Security scans revealed that NullCiphers were found on Port 389 and 636.
I tried to disable them by shutting down DS, editing the 'nsSSL3Ciphers' on all '/etc/dirsrv/slapd-/dse.ldif' files, and starting DS. nsSSL3Ciphers looks like this now -
modifyTimestamp: 20140915221826Z
nsSSL3Ciphers: -rsa_null_md5,+rsa_rc4_128_md5,+rsa_rc4_40_md5,+rsa_rc2_40_md5,
+rsa_des_sha,+rsa_fips_des_sha,+rsa_3des_sha,+rsa_fips_3des_sha,+fortezza,+fo
rtezza_rc4_128_sha,-fortezza_null,+tls_rsa_export1024_with_rc4_56_sha,+tls_rs
a_export1024_with_des_cbc_sha
numSubordinates: 1
Scans are still showing Null Cipher on those 2 ports.

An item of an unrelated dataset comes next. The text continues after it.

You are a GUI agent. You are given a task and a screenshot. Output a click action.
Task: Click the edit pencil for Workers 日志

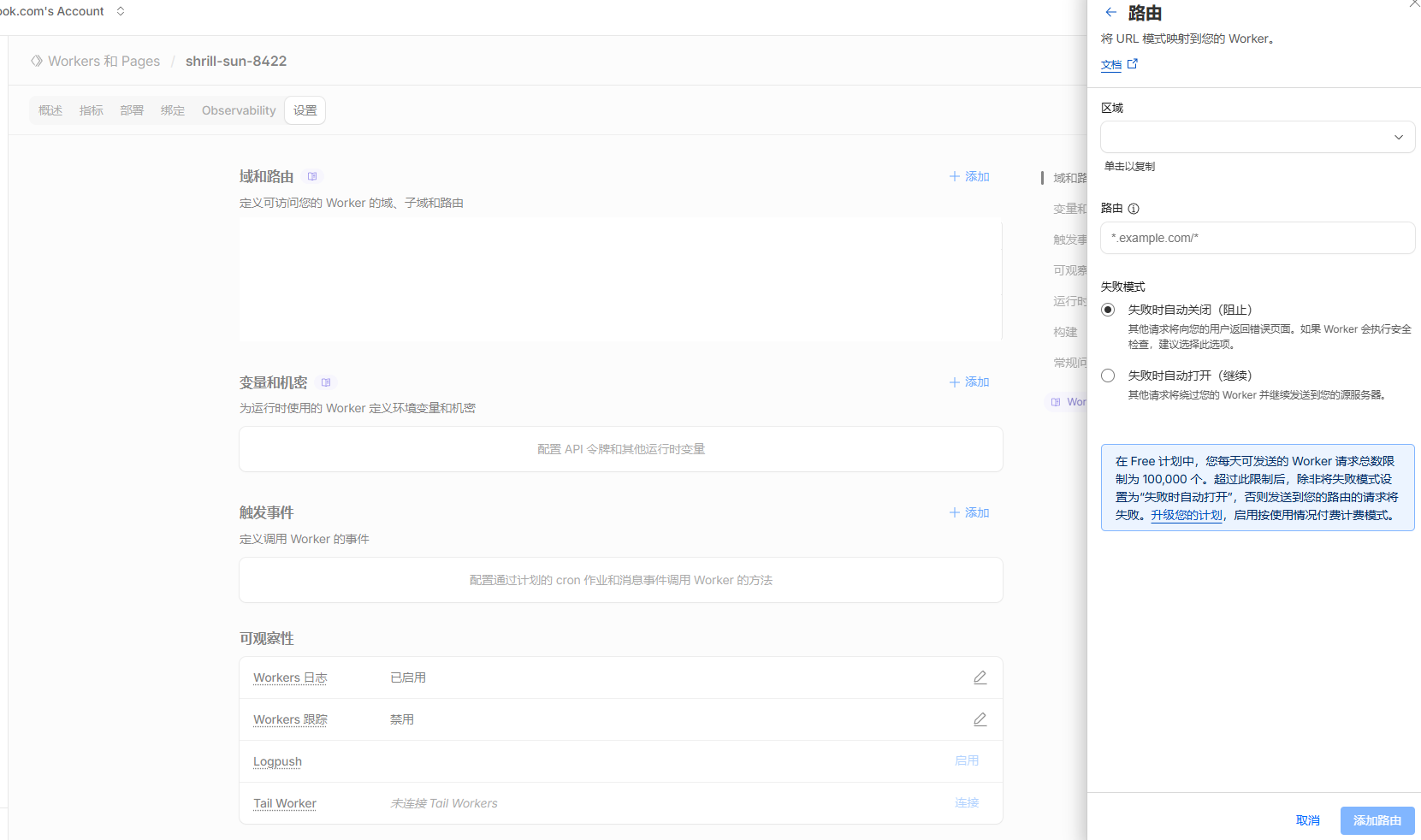(x=980, y=677)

Here is the list of null SSL ciphers supported by the remote server :
Null Ciphers (no encryption)
TLSv1
NULL-SHA Kx=RSA Au=RSA Enc=None Mac=SHA1
The fields above are :
{OpenSSL ciphername}
Port
389 / tcp / ldap
636 / tcp / ldap
Any ideas on how i can disable these Null ciphers?